I have absolutely no idea what that last sentence is supposed to mean. It’s gibberish. But if it’s all just celebrity, why him? There are more famous scientists, and at least equally famous atheist activists, than him who have not been accused of such behavior, much less by so many different people in so many different situations over such a long period of time. Not one woman has ever accused, say, Sean Carroll of sexual harassment (and good on Sean for calling his fellow cosmologist out in very strong terms).

In the end, I think my friend Lydia Allen really nailed this one:

What’s particularly infuriating, said Lydia Allan, the former cohost of the Dogma Debate podcast, is when male skeptics ask how they could draw more women into their circles. “I don’t know, maybe not put your hands all over us? That might work,” she said sarcastically. “How about you believe us when we tell you that shit happens to us?”

When I first got really involved with atheist activism and began working with the various organizations about 12 years ago, that was when the question was first being asked: Why are there so few women involved? And I talked to some of the women I knew about it at the time because I wanted to understand their perspective. Virtually every one of them described a reality where the moment they showed up at a meeting or conference, they were descended on by drooling geekboys. Some of them endured it and stuck around, but a lot of them didn’t. Who can blame them?

They shouldn’t have to go through this. Yes, you might meet someone there and hit it off with them and end up in a relationship. I’ve seen it happen many times. But how about starting by treating them as a person, not as a piece of meat? It’s not a singles bar. They came there because they have an intellectual interest in common with others who are there, not to get their legs humped by desperate douchebags. So stop doing that crap. And when they tell you about others doing it, believe them. As Melody Hensley correctly said, these are not extraordinary claims; they are far too ordinary.

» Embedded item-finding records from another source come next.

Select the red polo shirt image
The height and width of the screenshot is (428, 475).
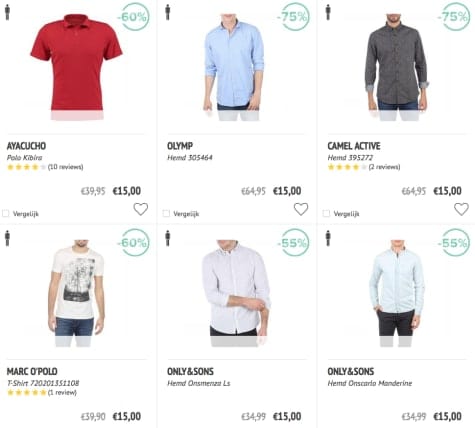click(77, 67)
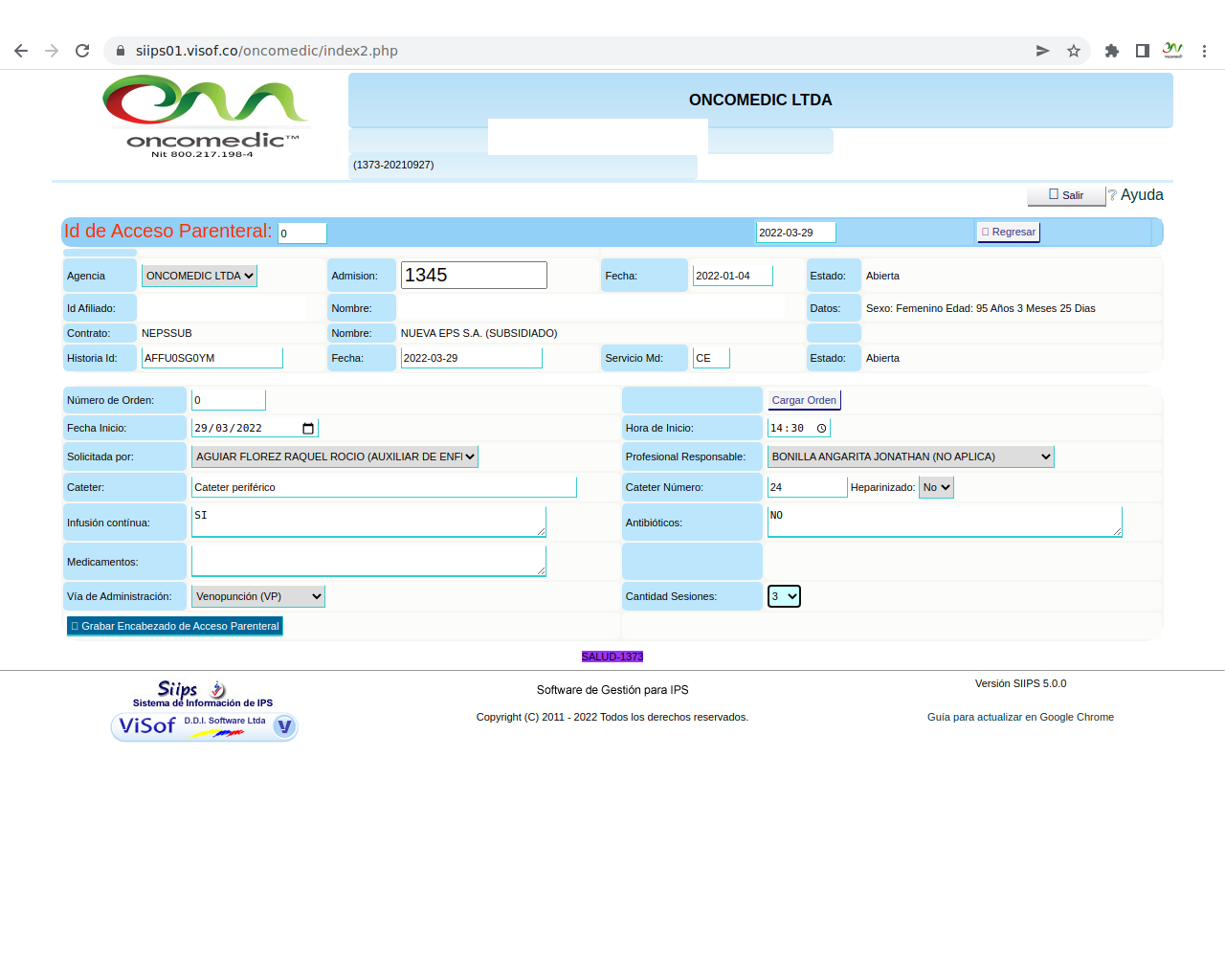Open the Chrome three-dot menu

pyautogui.click(x=1204, y=51)
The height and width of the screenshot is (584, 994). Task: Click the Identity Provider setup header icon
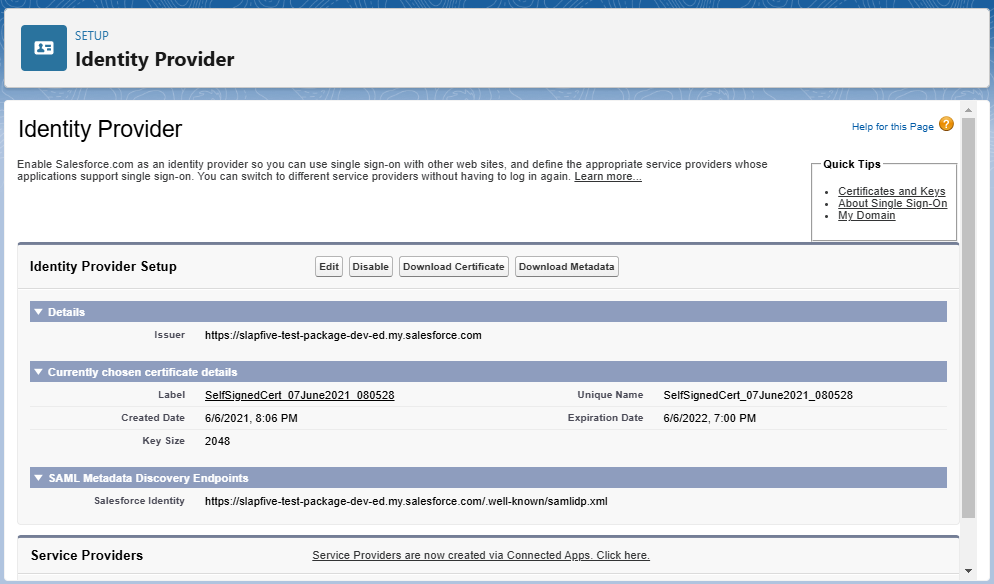pyautogui.click(x=44, y=48)
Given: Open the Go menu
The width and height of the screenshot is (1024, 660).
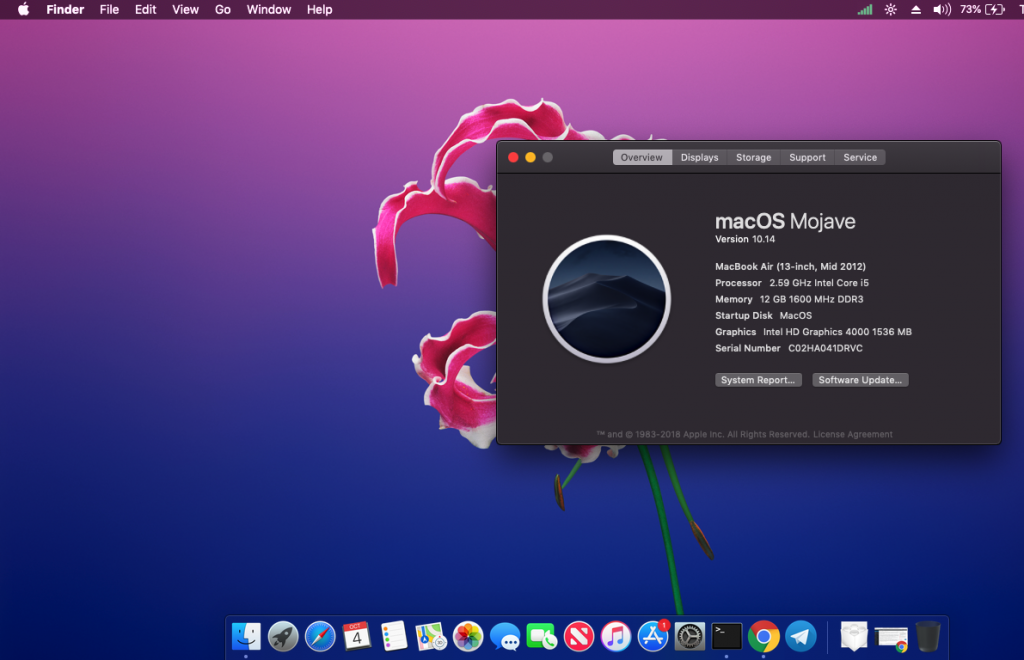Looking at the screenshot, I should coord(222,9).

One last note: Stop having heroes. They will only disappoint you. Putting someone on a pedestal only short circuits our ability to view them rationally or to see their flaws. And that includes me. I don’t have Krauss’ celebrity at all, not even close, but I’ve been treated that way myself at times and I find it disturbing. I’m just a person. I screw up too. And I don’t want anyone defending me when I don’t deserve such a defense. Tribalism must be avoided at all costs, and that includes our veneration of the people we look to as leaders of the tribe. Kile Jones has it right in this post.